Provided records
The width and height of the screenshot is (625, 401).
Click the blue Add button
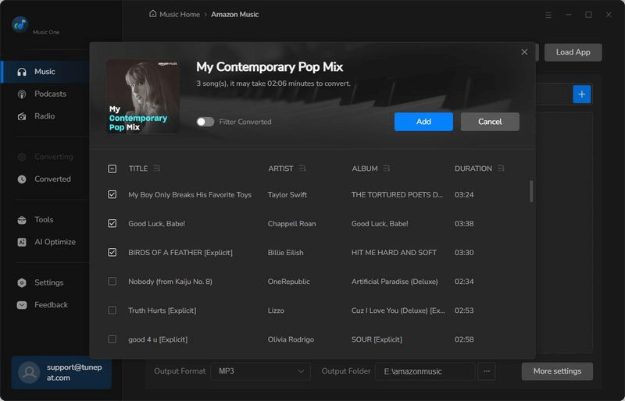pyautogui.click(x=423, y=122)
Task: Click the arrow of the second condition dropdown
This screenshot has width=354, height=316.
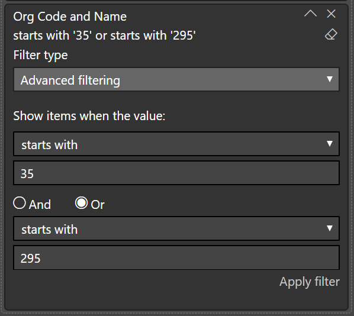Action: [330, 228]
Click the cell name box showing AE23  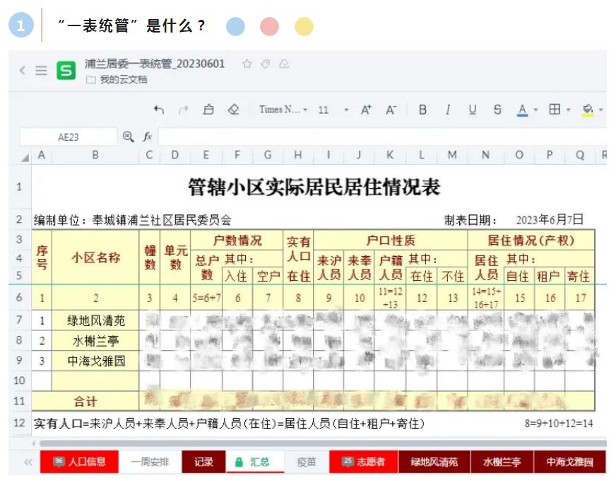pos(69,137)
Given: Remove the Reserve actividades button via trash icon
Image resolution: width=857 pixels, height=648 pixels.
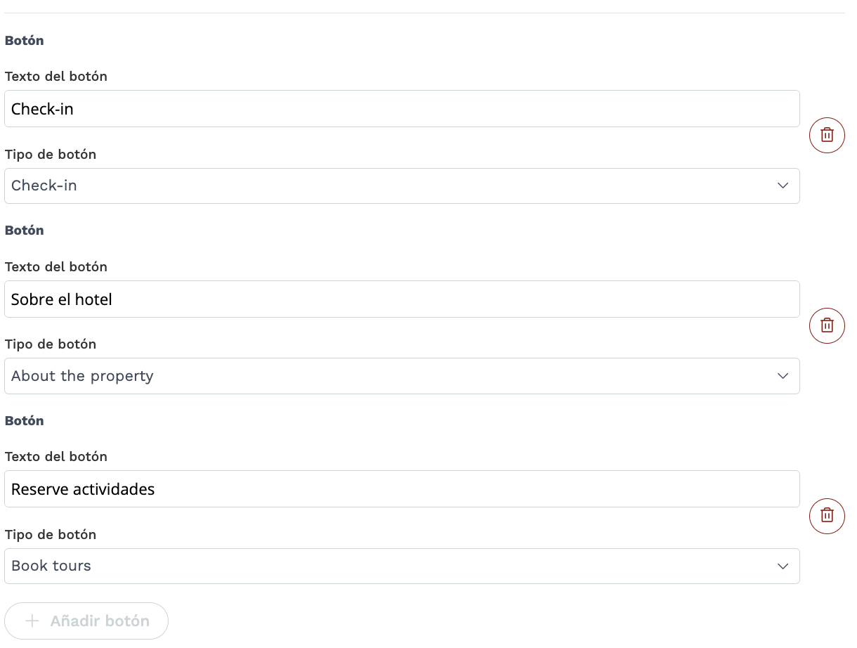Looking at the screenshot, I should pyautogui.click(x=827, y=515).
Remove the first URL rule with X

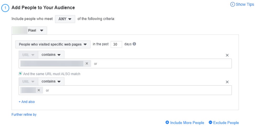[227, 55]
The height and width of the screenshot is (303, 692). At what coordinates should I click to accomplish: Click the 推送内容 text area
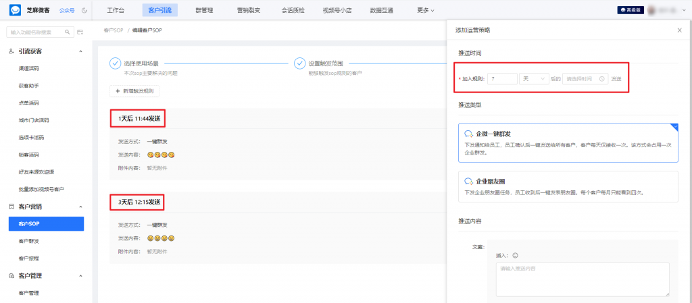(582, 279)
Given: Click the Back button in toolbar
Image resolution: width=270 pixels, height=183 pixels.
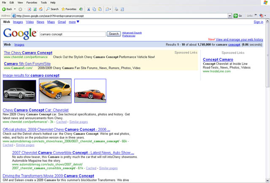Looking at the screenshot, I should coord(8,9).
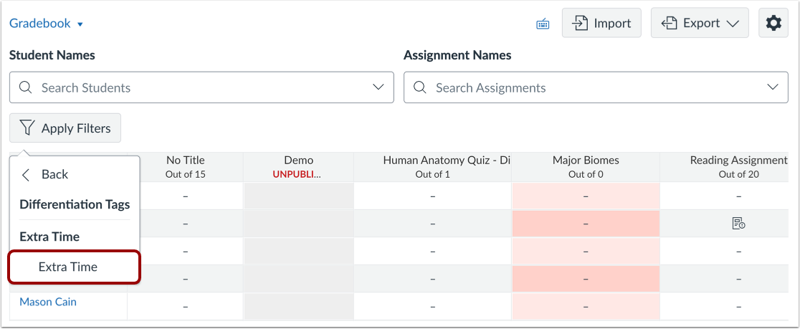Open keyboard shortcuts icon
This screenshot has width=800, height=329.
point(543,24)
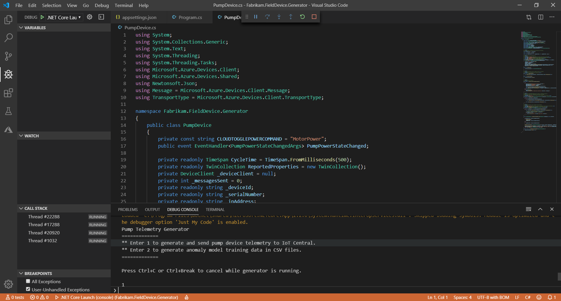
Task: Open the Explorer view in activity bar
Action: pyautogui.click(x=8, y=20)
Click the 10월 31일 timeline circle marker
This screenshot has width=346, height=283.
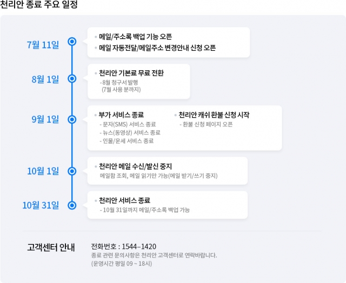(72, 205)
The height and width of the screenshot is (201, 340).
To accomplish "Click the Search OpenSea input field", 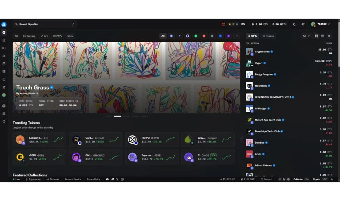I will [44, 24].
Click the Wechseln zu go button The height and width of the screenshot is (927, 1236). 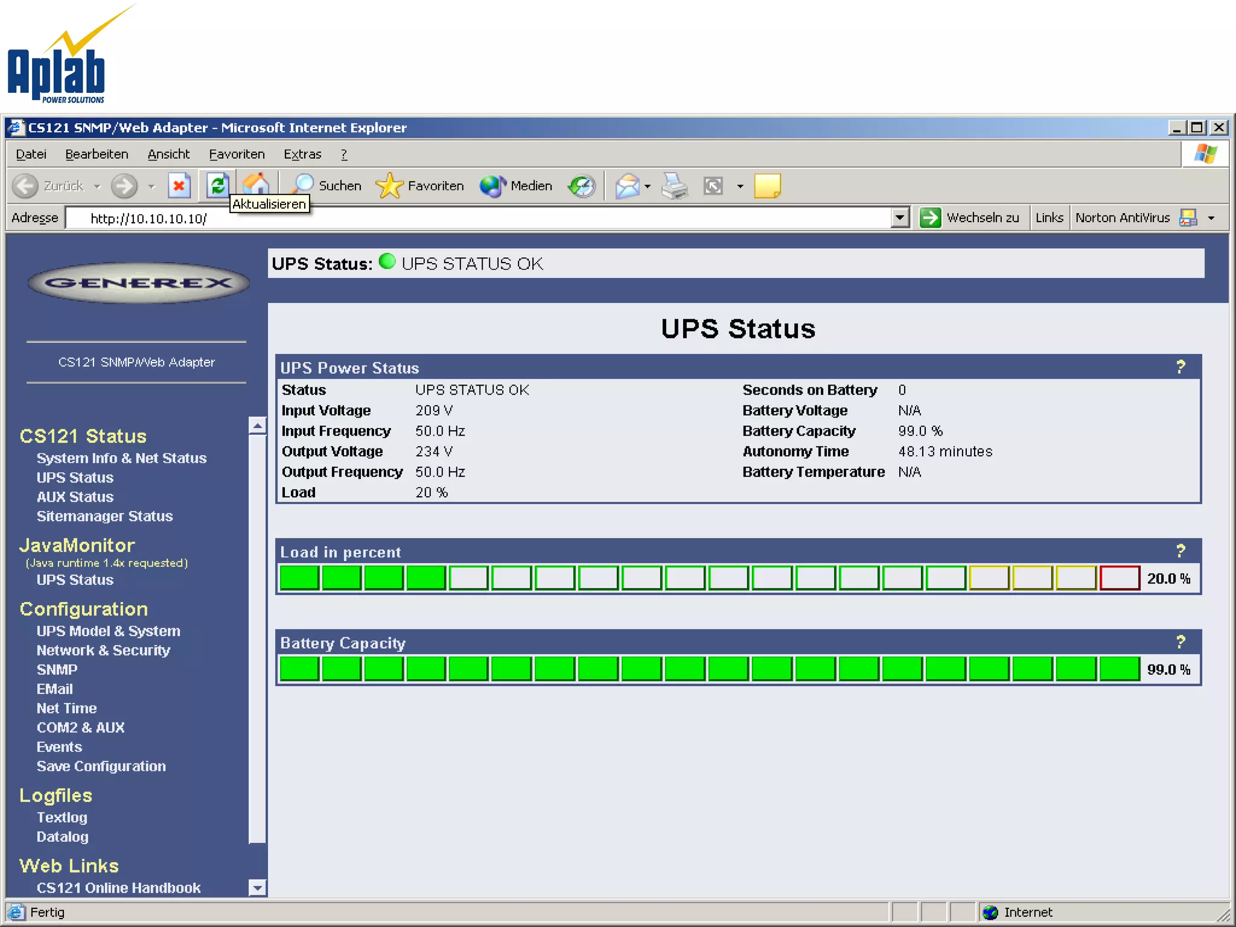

What is being asked
Which lines in the items above contain the word "This", matching case exactly? Copy each of those lines in full.

Full answer
This screenshot has width=354, height=316.
This screenshot has width=800, height=329.
This screenshot has width=346, height=283.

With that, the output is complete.